Black-figure vase-painters also depict chariot scenes with Dionysos and a woman, as on two hydriai attributed to the Leagros Group (e.g. Fig. 4). On the one in the Martin von Wagner Museum der Universitat Wurzburg, an unnamed woman is in the chariot while Dionysos stands behind the horses. John Beazley sees her as "Semele (rather than Ariadne)." (29) On the vase in the Staatliche Museen zu Berlin, Dionysos mounts the chariot while Semele, named by an inscription, stands behind the horses and looks at her son (Fig. 4). (30) The Mastos Painter depicted a woman mounting a chariot with Dionysos at the head of a procession that also includes three satyrs and Hermes on an amphora in the Martin von Wagner Museum der Universitat Wurzburg. (31) This subject has been identified as the introduction of Semele to Olympus. (32) Likewise, Beazley suggests that a painter of the Princeton Group have provided the same subject on an amphora in the Musee du Louvre that depicts a procession headed by a woman before an enthroned Zeus, behind whom stands Dionysos. (33) Such black-figure scenes with Dionysos and an unnamed woman whose identity is uncertain are not uncommon. Two further examples include a lip cup attributed to the Xenokles Painter in the British Museum, London and the name vase of the Group of Oxford 216 in the Ashmolean Museum. (34) Timothy Gantz suggests that the Xenokles Painter's cup may depict Dionysos in the underworld retrieving Semele and about to bring her to Olympus. (35) Seeing Hermes in his role as psychopompos, or leader of souls to the underworld, in these scenes may encourage identifying the women as Semele rather than Ariadne. Hermes also attends to Persephone's anodos, or return, on the Persephone Painter's name vase in the Metropolitan Museum of Art, New York. (36)

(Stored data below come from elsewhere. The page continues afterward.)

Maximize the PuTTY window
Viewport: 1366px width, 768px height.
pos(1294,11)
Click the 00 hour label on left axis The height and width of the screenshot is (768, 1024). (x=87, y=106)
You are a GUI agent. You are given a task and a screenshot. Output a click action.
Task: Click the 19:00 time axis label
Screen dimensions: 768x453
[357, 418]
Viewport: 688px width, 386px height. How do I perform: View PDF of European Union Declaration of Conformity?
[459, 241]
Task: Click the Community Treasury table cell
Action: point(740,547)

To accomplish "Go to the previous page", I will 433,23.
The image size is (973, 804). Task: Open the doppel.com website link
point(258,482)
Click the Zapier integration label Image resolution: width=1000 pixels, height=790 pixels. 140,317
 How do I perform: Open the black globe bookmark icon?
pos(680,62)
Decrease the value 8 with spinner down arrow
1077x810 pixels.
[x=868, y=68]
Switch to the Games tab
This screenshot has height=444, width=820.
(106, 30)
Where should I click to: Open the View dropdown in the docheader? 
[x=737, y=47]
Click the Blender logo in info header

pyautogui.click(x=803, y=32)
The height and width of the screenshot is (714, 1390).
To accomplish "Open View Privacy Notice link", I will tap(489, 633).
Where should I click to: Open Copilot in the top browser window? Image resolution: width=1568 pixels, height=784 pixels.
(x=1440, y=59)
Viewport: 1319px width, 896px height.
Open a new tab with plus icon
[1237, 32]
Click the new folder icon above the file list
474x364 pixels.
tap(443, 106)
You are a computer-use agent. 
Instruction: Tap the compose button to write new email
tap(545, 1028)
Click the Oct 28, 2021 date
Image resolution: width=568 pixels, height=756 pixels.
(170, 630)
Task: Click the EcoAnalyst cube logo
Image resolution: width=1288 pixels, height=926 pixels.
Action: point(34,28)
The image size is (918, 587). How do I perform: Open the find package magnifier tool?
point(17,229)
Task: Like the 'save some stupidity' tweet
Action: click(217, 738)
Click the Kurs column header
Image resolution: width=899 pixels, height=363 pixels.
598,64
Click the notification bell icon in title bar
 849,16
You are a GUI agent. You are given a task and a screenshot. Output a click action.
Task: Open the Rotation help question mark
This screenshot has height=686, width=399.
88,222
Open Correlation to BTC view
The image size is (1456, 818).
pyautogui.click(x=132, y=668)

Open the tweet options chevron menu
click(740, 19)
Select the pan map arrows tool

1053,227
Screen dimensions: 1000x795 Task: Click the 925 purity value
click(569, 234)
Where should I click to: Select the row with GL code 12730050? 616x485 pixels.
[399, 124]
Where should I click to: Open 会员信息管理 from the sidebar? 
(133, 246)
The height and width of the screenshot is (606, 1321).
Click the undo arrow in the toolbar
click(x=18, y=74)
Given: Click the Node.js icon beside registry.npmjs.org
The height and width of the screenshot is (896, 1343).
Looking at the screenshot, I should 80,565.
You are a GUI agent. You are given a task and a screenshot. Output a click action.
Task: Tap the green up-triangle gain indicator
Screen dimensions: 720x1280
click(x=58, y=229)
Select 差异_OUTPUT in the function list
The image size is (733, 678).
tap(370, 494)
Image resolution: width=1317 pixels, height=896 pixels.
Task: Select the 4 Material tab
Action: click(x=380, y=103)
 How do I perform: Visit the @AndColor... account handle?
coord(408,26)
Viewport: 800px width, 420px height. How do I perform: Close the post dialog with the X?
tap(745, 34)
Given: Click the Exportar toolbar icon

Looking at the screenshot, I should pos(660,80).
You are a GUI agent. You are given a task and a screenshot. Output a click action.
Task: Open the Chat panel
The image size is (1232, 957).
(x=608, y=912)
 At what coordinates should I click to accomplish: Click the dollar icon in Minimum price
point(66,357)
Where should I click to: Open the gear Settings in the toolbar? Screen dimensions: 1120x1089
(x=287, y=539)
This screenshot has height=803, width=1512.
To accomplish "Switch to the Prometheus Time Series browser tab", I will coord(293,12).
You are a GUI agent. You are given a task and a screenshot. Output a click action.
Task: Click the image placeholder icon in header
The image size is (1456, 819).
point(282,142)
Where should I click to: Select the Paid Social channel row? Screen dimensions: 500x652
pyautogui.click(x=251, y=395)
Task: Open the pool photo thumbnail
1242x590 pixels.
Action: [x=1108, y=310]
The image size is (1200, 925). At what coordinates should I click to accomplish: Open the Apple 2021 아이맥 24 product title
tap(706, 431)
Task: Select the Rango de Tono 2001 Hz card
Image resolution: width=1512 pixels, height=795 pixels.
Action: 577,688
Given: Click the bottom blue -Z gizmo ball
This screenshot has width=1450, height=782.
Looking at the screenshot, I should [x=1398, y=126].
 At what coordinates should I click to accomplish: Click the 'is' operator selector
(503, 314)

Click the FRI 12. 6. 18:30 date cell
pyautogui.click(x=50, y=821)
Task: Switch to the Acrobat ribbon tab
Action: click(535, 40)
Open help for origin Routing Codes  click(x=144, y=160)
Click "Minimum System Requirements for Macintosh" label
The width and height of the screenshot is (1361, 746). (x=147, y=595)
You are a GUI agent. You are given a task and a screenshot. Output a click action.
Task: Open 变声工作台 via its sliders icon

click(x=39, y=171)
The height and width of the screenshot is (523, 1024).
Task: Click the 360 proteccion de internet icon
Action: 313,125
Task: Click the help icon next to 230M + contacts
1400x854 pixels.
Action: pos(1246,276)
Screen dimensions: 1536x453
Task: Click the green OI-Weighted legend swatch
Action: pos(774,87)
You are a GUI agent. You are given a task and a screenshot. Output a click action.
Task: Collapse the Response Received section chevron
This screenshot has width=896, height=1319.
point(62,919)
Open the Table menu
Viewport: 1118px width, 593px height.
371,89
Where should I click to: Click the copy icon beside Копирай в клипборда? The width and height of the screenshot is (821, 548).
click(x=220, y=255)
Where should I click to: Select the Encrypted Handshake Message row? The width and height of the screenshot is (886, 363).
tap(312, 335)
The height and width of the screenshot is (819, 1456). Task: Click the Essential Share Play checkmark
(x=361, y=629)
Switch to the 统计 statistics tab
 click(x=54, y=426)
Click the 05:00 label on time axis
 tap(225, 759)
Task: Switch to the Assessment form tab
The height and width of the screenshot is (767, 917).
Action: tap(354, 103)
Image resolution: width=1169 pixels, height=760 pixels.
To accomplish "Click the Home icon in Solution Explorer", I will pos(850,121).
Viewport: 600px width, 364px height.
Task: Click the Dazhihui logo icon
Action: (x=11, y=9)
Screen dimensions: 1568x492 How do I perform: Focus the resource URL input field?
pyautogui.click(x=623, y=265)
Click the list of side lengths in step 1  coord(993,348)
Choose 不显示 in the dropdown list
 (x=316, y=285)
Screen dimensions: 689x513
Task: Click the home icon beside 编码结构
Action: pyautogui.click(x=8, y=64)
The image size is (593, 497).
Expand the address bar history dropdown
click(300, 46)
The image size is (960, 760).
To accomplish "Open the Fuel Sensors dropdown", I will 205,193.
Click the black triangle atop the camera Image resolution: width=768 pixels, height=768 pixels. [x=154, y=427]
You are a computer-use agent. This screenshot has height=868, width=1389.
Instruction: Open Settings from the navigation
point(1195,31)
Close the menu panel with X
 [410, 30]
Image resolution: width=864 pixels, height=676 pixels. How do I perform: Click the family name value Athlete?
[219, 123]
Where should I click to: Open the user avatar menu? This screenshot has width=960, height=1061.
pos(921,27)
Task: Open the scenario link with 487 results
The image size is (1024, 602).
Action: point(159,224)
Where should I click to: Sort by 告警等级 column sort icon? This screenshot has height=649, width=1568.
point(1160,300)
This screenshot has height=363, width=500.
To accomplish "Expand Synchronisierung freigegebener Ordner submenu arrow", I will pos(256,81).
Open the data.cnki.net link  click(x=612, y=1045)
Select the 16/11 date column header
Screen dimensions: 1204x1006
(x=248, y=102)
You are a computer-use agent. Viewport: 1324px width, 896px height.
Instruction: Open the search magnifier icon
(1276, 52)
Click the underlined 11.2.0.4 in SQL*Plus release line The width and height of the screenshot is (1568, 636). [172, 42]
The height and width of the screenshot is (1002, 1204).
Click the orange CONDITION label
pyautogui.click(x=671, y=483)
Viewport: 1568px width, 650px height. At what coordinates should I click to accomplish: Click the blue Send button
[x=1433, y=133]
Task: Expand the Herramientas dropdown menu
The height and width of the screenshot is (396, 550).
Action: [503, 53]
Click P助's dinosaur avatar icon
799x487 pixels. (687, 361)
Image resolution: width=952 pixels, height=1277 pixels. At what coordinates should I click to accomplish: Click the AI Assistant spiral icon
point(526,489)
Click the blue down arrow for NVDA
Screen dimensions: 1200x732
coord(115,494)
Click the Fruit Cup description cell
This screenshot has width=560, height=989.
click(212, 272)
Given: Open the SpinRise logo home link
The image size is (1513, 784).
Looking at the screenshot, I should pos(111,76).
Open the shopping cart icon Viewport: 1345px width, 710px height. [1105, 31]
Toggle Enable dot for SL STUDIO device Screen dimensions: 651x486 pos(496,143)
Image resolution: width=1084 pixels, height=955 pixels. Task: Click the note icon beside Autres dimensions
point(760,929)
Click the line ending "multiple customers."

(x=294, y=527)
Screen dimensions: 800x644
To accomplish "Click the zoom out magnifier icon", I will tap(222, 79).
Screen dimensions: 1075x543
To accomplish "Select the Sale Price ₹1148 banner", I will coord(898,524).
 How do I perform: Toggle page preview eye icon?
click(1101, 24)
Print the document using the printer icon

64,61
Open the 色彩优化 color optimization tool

These vases and others like them may have to do with Dionysos' journey to the underworld for his mother and their trip to Olympus, suggesting that Archaic vase-painters knew this story. The hydria in Berlin (Antikensammlung) likely gives a depiction of this story because this painter of the Leagros Group names both Dionysos and Semele with inscriptions (Fig. 4). (37) In fact, the vase-painter inscribes her name as both Semele and Thyone, an acknowledgment of her apotheosis. The closing line of the Homeric Hymn to Dionysos (1) refers to Semele by her other name, for the first known time, noting that it is she "whom men call Thyone," a reference to her deification. (38) While Dionysos as an initiate has been thought to be a rather late feature in art and myth, the appearance of the god with Semele in black-figure vase-painting offers support for a sixth-century BCE mythological tradition in which Dionysos would need to be initiated before going to Hades. The tradition of these vases and the stories that informed their imagery could well have influenced Makron to see Dionysos as an initiate and an appropriate pendant to Persephone on the obverse of his Triptolemos vase because both are gods that travel to the underworld and back again.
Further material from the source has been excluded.